Outside this impromptu museum, if you look closely, you’ll see what seems to me to be one of the greatest architectural curiosities in all the land: the houses on the east side of the street are built atop thick concrete slabs that span a deep arroyo that flows swiftly every time it rains. Given that much of old Bisbee was burned to the ground in a catastrophic fire on October 14, 1908, perhaps the builders felt more comfortable having a source of flame-dousing water so close to hand. More likely, however, the slabs offered a kind of solution to the shortage of real estate in the narrow canyon: if you want to build a house, first you have to build someplace to put it, over water or in thin air, as the neighboring houses way up on stilts attest.

The architecture here is a little catch as catch can. A little improvisational. A little iffy. But certainly interesting and proof positive of the poet Richard Shelton’s writings of a place in which, generation after generation, “everything breaks down and goes wrong and everybody laughs, picks up the pieces and tries to patch them back together again.”

Every street, every alleyway and every path in this old part of town leads to a surprise: a sculpture, a bank of stained-glass windows, a well-tended postage-stamp garden, and an old truck that’s like hasn’t been made for half a century. Every one of those trails offers fine views, with some at the higher elevations commanding vistas that take in the whole town.

Great Stair Climb

But the streets aren’t the only places to explore here. No visit to Bisbee would be complete without at least a quick detour up the city’s signature staircases, nine of which comprise the course that marks the annual Bisbee 1000 Great Stair Climb. The course begins at the city park band shell up Brewery Gulch climbing up 73 fairly easy stairs. As it wanders up Brewery Canyon, the course then meets the 100-step set deemed Opera, leading to a road that eventually arrives at the old opera house.

The course flattens out along the aptly named High Road, and on to what’s called the Subway. There, at the Bisbee Visitor Center, the course becomes more challenging, assuming Everest-like proportions for the untrained stair-stomper; in quick succession come the 181-step Maxfield segment, the 79-step Spalding, and the 151-step Rose. You’ll be forgiven if you feel a little winded after all that climbing, but the hard work is done. All that’s left to do is wander down Clawson Avenue and back to the starting point, with a detour down Tombstone Canyon if you wish.

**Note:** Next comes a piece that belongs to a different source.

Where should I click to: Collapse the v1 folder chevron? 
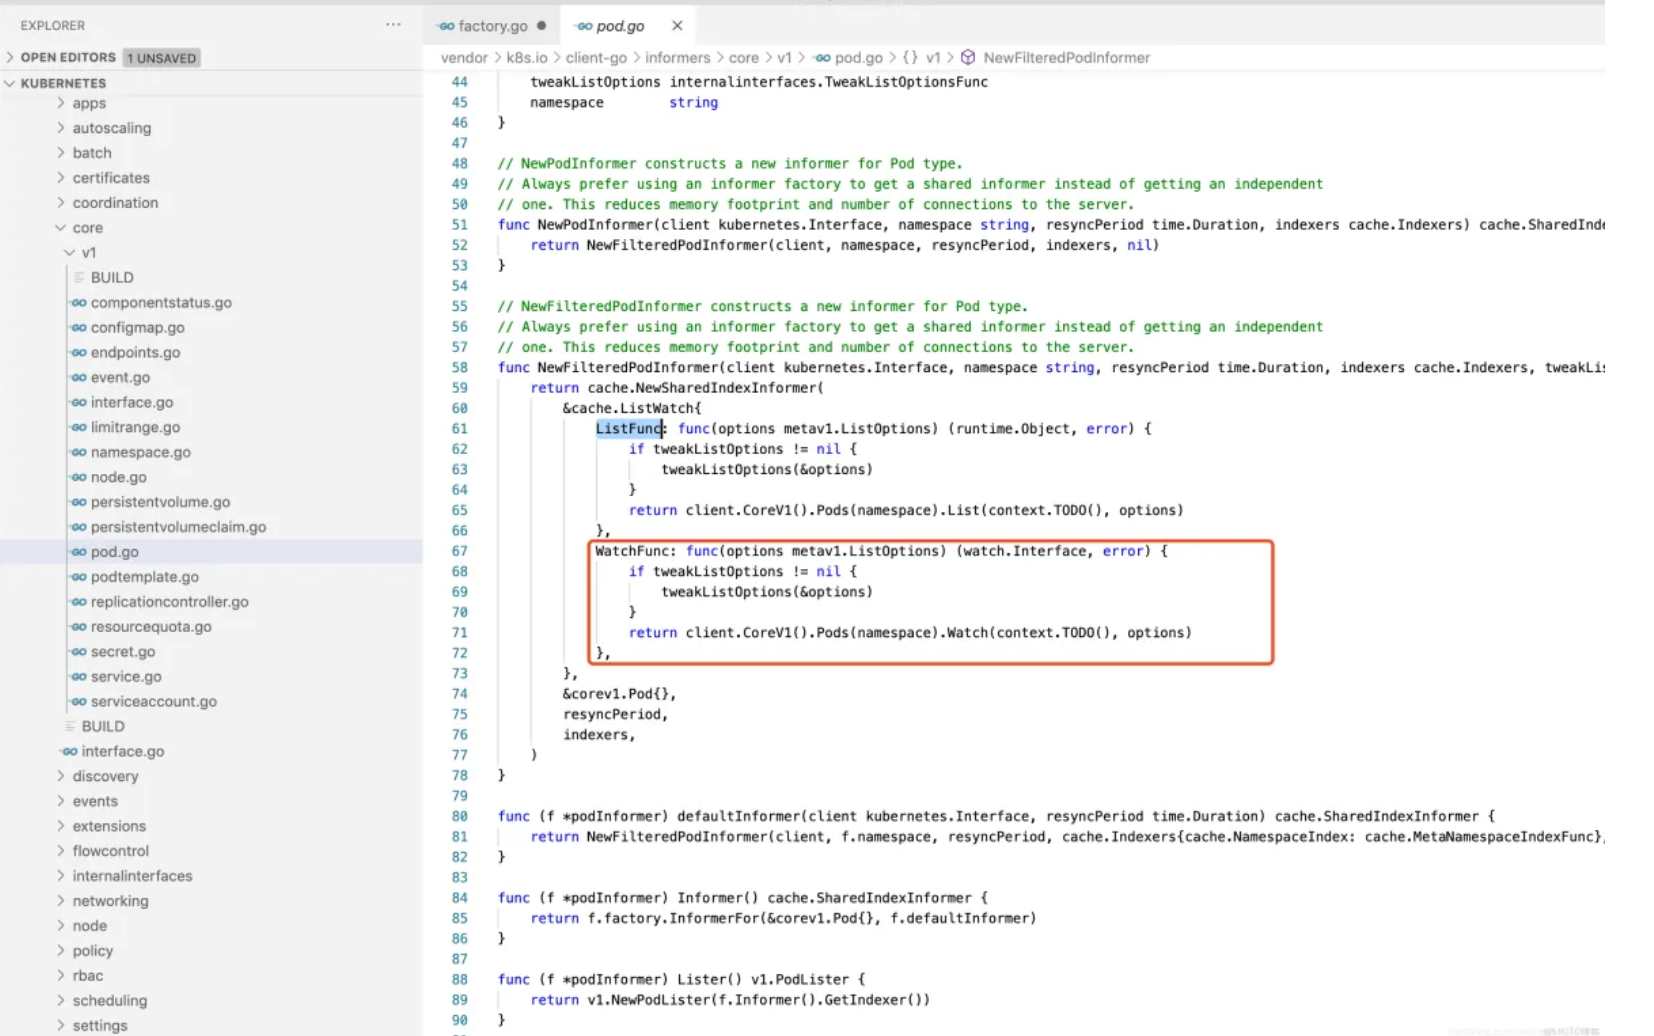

You don’t have to have anything particular on your mind to justify lacing up your walking shoes and heading out the door to Bisbee; Arizona’s preeminent point of perambulation. Henry David Thoreau, the New England sage, sang the praises of sauntering: of walking with no destination or end in mind. He also counseled that every walk be undertaken in the spirit of some unknown adventure and the walker is prepared for the unforeseen possibility of wonder.

Thoreau knew that wonder would come, quickly and of its own accord, for, as we saunter, poking along at a three-mile-an-hour gait, we see and encounter things that, hidden behind walls or windshields, we would probably otherwise miss. So it is in old Bisbee.

“Life is already too short to waste on speed,” said my old friend Edward Abbey and he was right. Down these winding paths lays plenty of evidence for why it’s well worth the trouble to slow down and plenty of unexpected treasures as a reward.